Ma l’esposto presentato all’Ordine dei giornalisti della Toscana, incredibilmente, venne “congelato” per anni, in attesa degli esiti dell’inchiesta della Magistratura. Per carità, nulla “contra legem”, dal momento che diversi consigli dell’ordine, e non soltanto dei giornalisti, seguivano allora tale prassi, oggi superata da una riforma della legislazione in materia. Una prassi che, alla fine, provocò il discutibile esito di tenere sospeso per cinque o sei anni un esposto invece di indagare la vicenda sul piano strettamente deontologico e non penale, e neppure civilistico, stante il già allora consolidato principio dell’autonomia della valutazione disciplinare rispetto a quella giudiziaria. Una questione irrilevante in sede penale, infatti, può ledere i principi della deontologia professionale e dar luogo a responsabilità di tipo disciplinare.
Solo attraverso la sensibilizzazione messa in atto dall’associazione Articolo 21 di Livorno che pubblicò il libro “I fatti di Pisa” scritto da Ceccarini, a seguito della presa di posizione del Gruppo cronisti toscani, l’Ordine regionale, su iniziativa di alcuni consiglieri eletti a Firenze, riprese il fascicolo per analizzarlo e prendere delle decisioni.
Da lì si mise in moto l’iter che, sul finire del 2010, ovvero ben otto e mezzo anni dopo quel 17 febbraio, portò i fatti accaduti a Pisa sui tavoli del consiglio nazionale dell’Ordine dei giornalisti di Roma, dove il Ceccarini, pur rivivendo il dolore, poté raccontare non solo quanto era accaduto quella domenica a Pisa, ma anche e soprattutto quanto è avvenuto dopo, quando non è stato dato il giusto peso alle trascrizioni, alle registrazioni e alle immagini che, documentando azioni ed offese, non avrebbero dovuto lasciare dubbi sul comportamento di certi colleghi.

### Materiale

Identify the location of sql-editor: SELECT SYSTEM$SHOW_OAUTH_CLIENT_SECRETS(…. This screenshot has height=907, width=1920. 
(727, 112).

### Cosa fare
Modifica il brano citato: riporta la parte che si apre con "Ma l’esposto presentato" e si chiude con "di tipo disciplinare.", mettendo "consuetudine" al posto di "prassi".

### Soluzione
Ma l’esposto presentato all’Ordine dei giornalisti della Toscana, incredibilmente, venne “congelato” per anni, in attesa degli esiti dell’inchiesta della Magistratura. Per carità, nulla “contra legem”, dal momento che diversi consigli dell’ordine, e non soltanto dei giornalisti, seguivano allora tale consuetudine, oggi superata da una riforma della legislazione in materia. Una consuetudine che, alla fine, provocò il discutibile esito di tenere sospeso per cinque o sei anni un esposto invece di indagare la vicenda sul piano strettamente deontologico e non penale, e neppure civilistico, stante il già allora consolidato principio dell’autonomia della valutazione disciplinare rispetto a quella giudiziaria. Una questione irrilevante in sede penale, infatti, può ledere i principi della deontologia professionale e dar luogo a responsabilità di tipo disciplinare.